Hessens Beamte fordern 7 Prozent mehr Lohn – Tarifstreit vor dem Showdown
Siegrid RöhrichtLohnverhandlungen - Minister warnt vor überzogenen Forderungen - Hessens Beamte fordern 7 Prozent mehr Lohn – Tarifstreit vor dem Showdown
Gewerkschaften im öffentlichen Dienst Hessens fordern 7 Prozent mehr Lohn
Die Gewerkschaften des öffentlichen Dienstes in Hessen pochen auf eine Lohnsteigerung von 7 Prozent für Beschäftigte – darunter auch Polizistinnen und Polizisten.
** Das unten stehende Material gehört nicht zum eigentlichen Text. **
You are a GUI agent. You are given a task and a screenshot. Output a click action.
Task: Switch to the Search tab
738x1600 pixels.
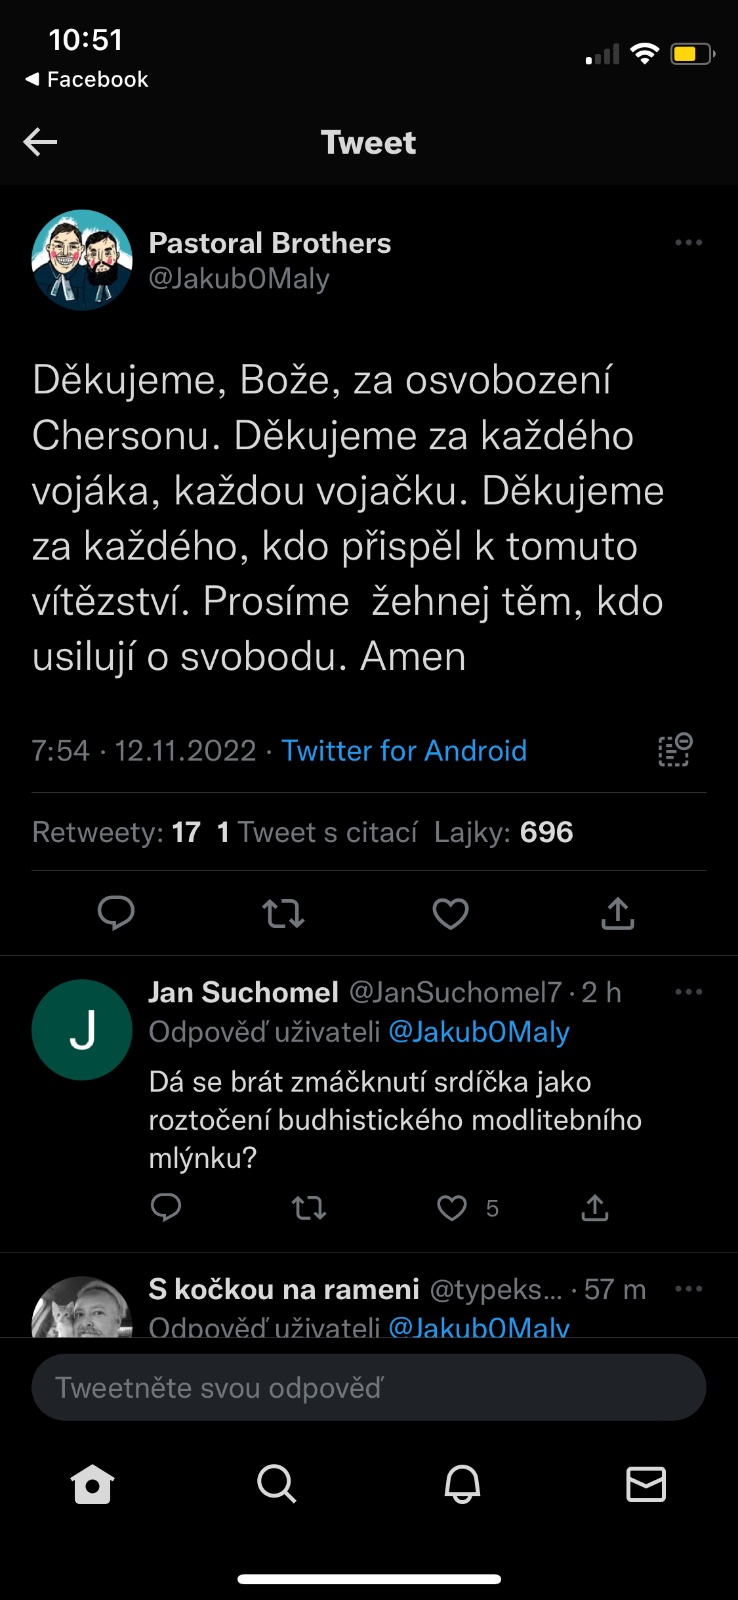pyautogui.click(x=276, y=1485)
Die Forderung kommt kurz vor Beginn der Tarifverhandlungen am kommenden Freitag in Wiesbaden. Hessens Innenminister Roman Poseck (CDU) bezeichnete die Vorstellung bereits als "überzogen" und verwies auf die angespannte Haushaltslage des Landes.
Die Gewerkschaft der Polizei (GdP) widersprach Posecks Aussage, die Inflationssorgen seien ausreichend berücksichtigt worden. Sie verwies auf die steigende Belastung der Beamtinnen und Beamten, verschärfte Nachwuchsprobleme und eine wachsende Zahl von Austritten aus dem Dienst. Zudem fordern die Gewerkschaften für Auszubildende 200 Euro mehr im Monat sowie für alle Mitglieder einen zusätzlichen Urlaubstag pro Jahr.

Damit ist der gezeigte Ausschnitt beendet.